# EXTRAIT DE PAGE
>>>

Question parlementaire posée le 1 octobre au ministre Prévot. Le compte rendu intégral de la commission peut se trouver ici.

Monsieur le ministre, cette question remonte à plusieurs semaines, dans la foulée d’une rencontre que nous avions eue avec Sensoa qui nous avait informé, grâce à plusieurs témoins, de la situation humanitaire catastrophique à Gaza – laquelle, depuis lors, s’est encore détériorée. Il convient donc de placer cette question dans son contexte.

Cette question portait à l’époque sur la santé sexuelle et reproductive des femmes et des filles à Gaza, enjeu qui découle aussi de la grave situation actuelle. Voici la description qui nous en fut donnée. Seuls sept hôpitaux et quatre centres de soins mobiles assurent encore des soins obstétriques et néonataux, mais aucun ne fonctionne pleinement. Plus de la moitié des médicaments essentiels pour les mères et les nouveau-nés sont en rupture de stock.

Des équipements vitaux tels que les incubateurs ou les échographes sont bloqués aux frontières, tandis que le personnel médical est débordé. Une grossesse sur trois est désormais à haut risque. Deux nouveau-nés sur dix nécessitent des soins spécialisés de plus en plus inaccessibles. La malnutrition maternelle, l’anémie pendant la grossesse et le manque de compléments alimentaires aggravent encore la situation.

Par ailleurs, la pénurie d’eau potable et la destruction des infrastructures d’assainissement favorisent la propagation de maladies infectieuses, y compris évidemment chez les femmes enceintes. La crise affecte aussi gravement la santé menstruelle. Depuis l’imposition du blocus, les produits d’hygiène de base – serviettes hygiéniques, tampons, savon, eau – sont devenus totalement inaccessibles.

Les femmes et les jeunes filles, dont environ 700 000 sont en âge de menstruer à Gaza, vivent leurs règles dans des conditions d’insalubrité et sans intimité; ce qui engendre douleur, isolement et anxiété venant s’ajouter au reste de l’horreur du génocide. Ces enjeux sont trop souvent négligés dans l’aide humanitaire d’urgence, alors qu’ils sont essentiels à la dignité, à la santé et à la survie.

Dans ce contexte, monsieur le ministre,

  • Quelle est la part de l’aide humanitaire belge actuellement consacrée aux composantes SSR, y compris la contraception, les soins médicaux et psychologiques pour les victimes de violences basées sur le genre, les médicaments contre le VIH, la santé menstruelle et l’accès à des soins d’avortement sûrs ?
  • La Belgique soutient-elle des organisations locales actives dans la santé sexuelle et reproductive à Gaza, avant et pendant cette crise? Si oui, lesquelles ? Dans le cas contraire, des initiatives sont-elles prévues pour en soutenir à l’avenir ?
  • Enfin, la Belgique plaide-t-elle activement au sein des instances internationales pour que la santé sexuelle et reproductive soit systématiquement inclue dans l’aide humanitaire vitale, au même titre que l’eau, la nourriture et l’abri ?

Réponse du ministre :

Madame Schlitz, nos partenaires humanitaires, tout comme la Commission européenne, nous informent régulièrement des différents impacts du conflit à Gaza, notamment sur la santé sexuelle et reproductive et plus spécifiquement encore sur l’accès à des produits d’hygiène indispensables aux femmes et aux filles qui, en raison du blocus persistant de l’aide, font cruellement défaut.

<<<

# DONNÉES ÉTUDIÉES
>>>

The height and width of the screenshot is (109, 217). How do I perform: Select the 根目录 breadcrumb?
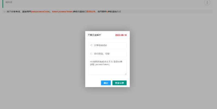click(x=9, y=2)
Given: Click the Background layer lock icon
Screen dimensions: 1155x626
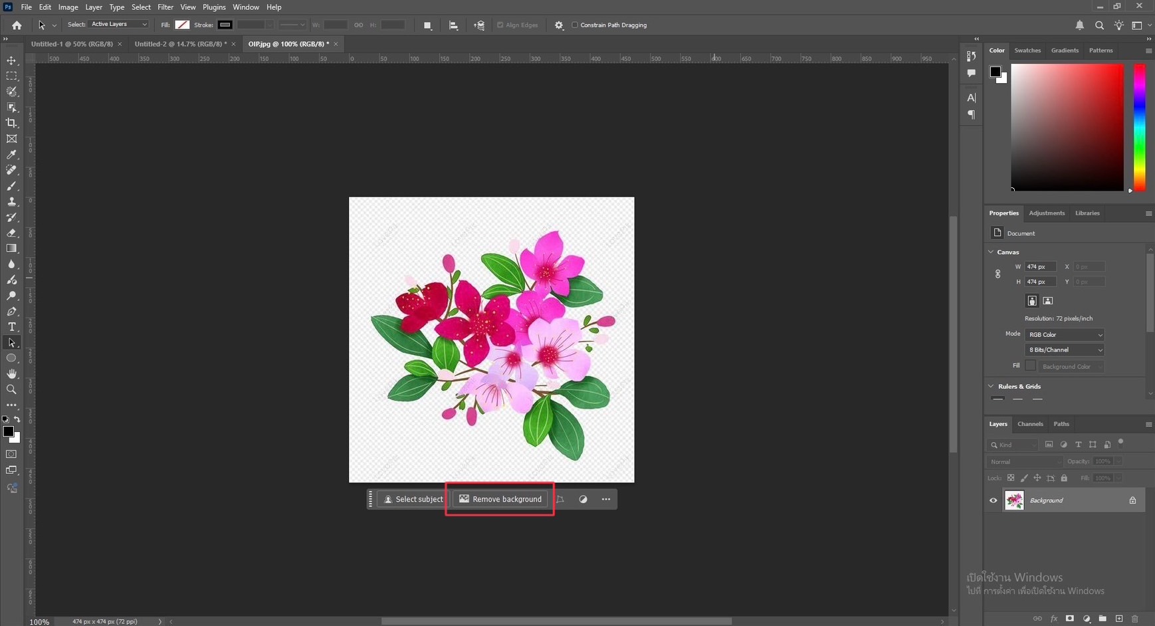Looking at the screenshot, I should tap(1132, 500).
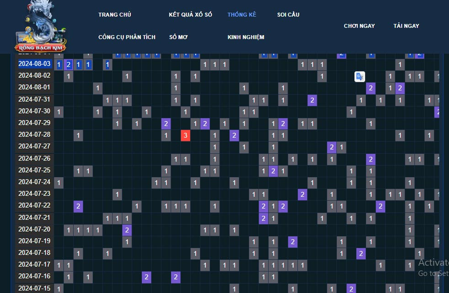Click the 2024-07-22 row date label
This screenshot has height=293, width=449.
[34, 206]
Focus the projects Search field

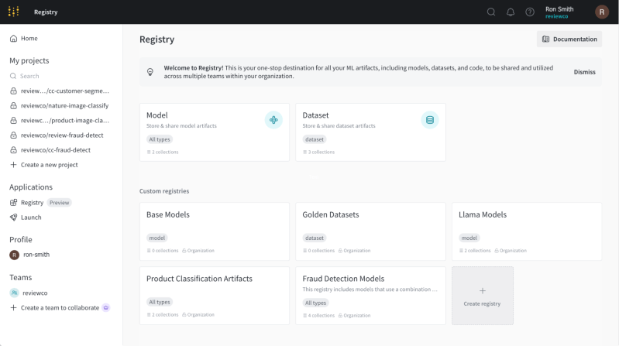[62, 76]
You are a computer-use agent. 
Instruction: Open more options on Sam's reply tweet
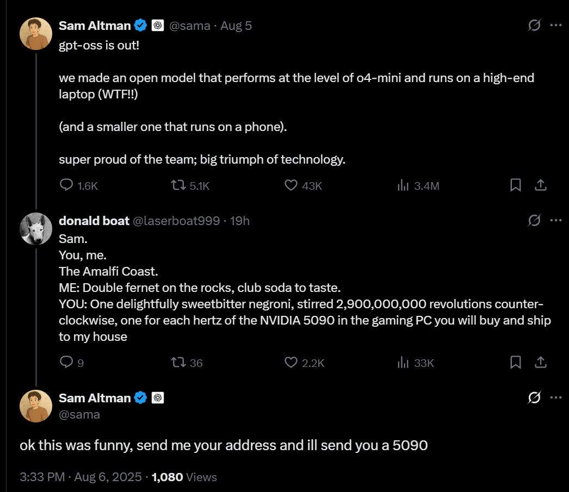(x=555, y=397)
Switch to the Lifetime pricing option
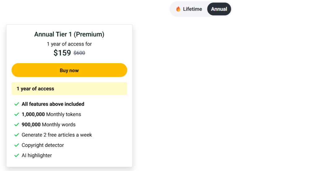This screenshot has width=317, height=171. (189, 9)
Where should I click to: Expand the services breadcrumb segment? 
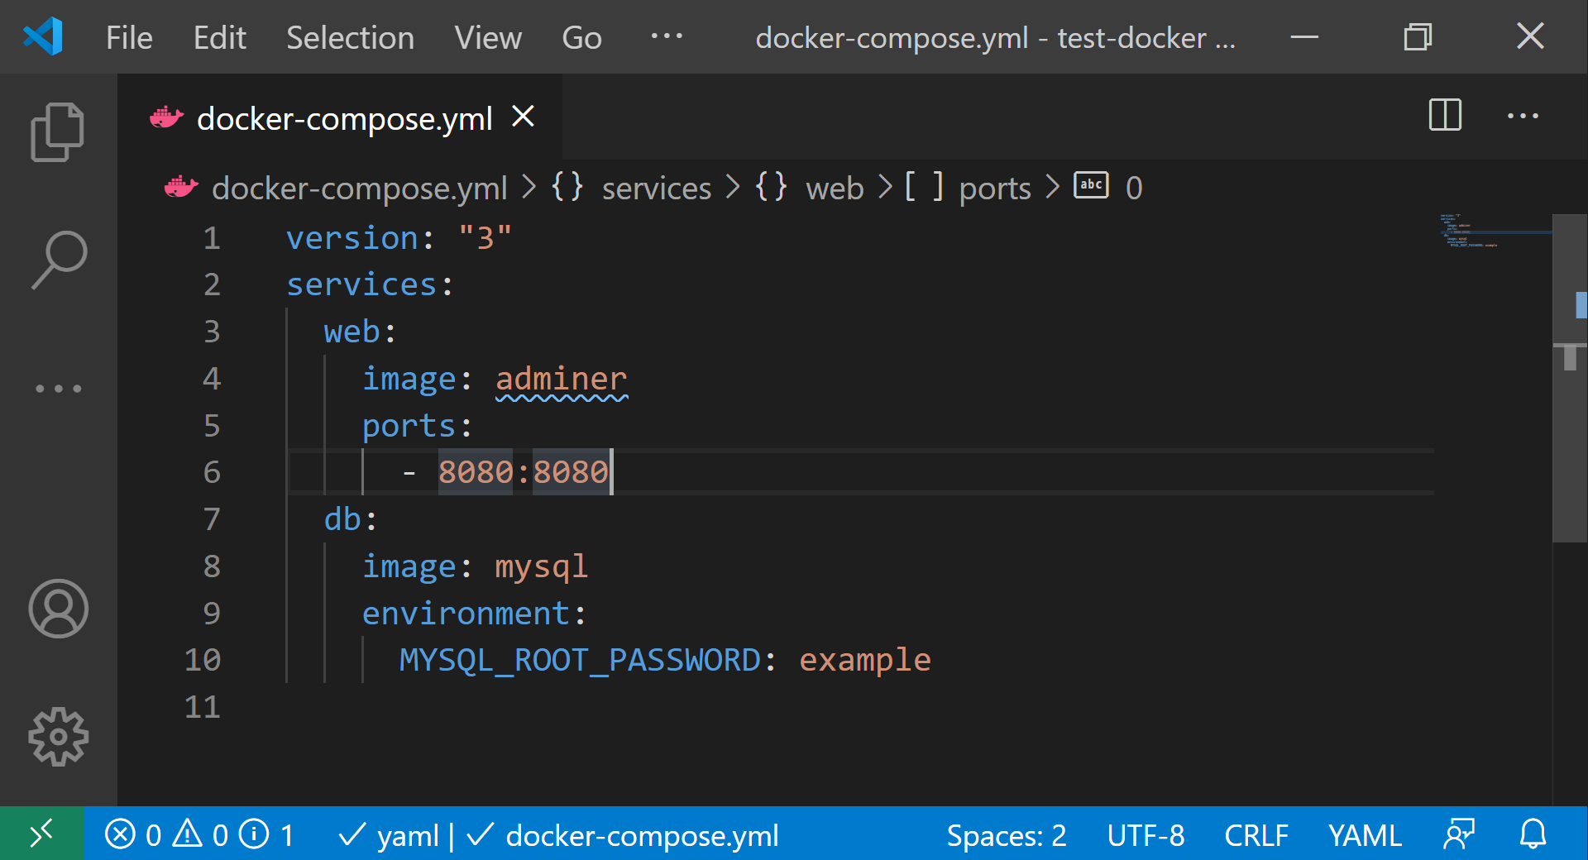(x=631, y=188)
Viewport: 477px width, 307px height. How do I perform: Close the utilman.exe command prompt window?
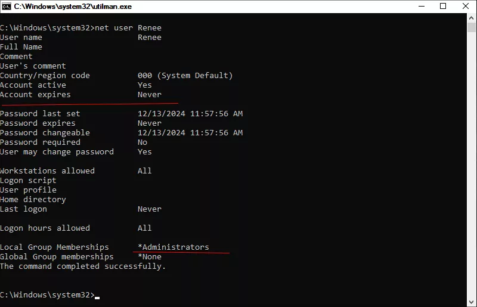pyautogui.click(x=466, y=7)
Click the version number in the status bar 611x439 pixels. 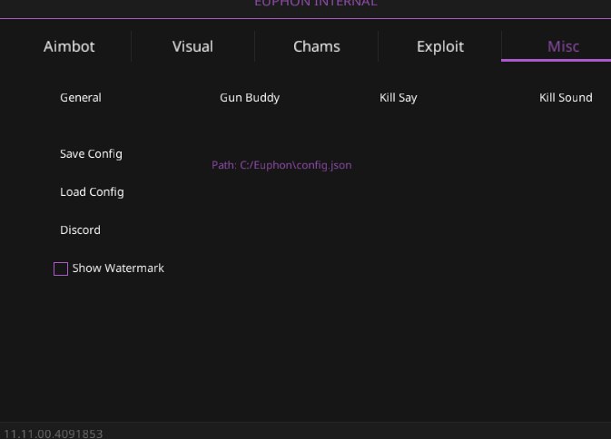pos(54,434)
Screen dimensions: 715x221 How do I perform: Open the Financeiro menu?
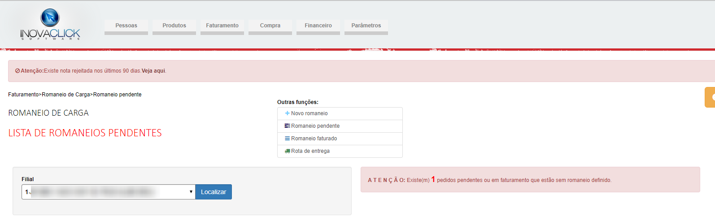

<<<

Pouvez-vous renvoyer mot pour mot le passage de la question parlementaire sur la santé des femmes à Gaza qui s'ouvre sur les mots contenant « Réponse du ministre » et se termine par « font cruellement défaut. » ? Les lignes n'interviennent en rien ici.

Réponse du ministre :

Madame Schlitz, nos partenaires humanitaires, tout comme la Commission européenne, nous informent régulièrement des différents impacts du conflit à Gaza, notamment sur la santé sexuelle et reproductive et plus spécifiquement encore sur l’accès à des produits d’hygiène indispensables aux femmes et aux filles qui, en raison du blocus persistant de l’aide, font cruellement défaut.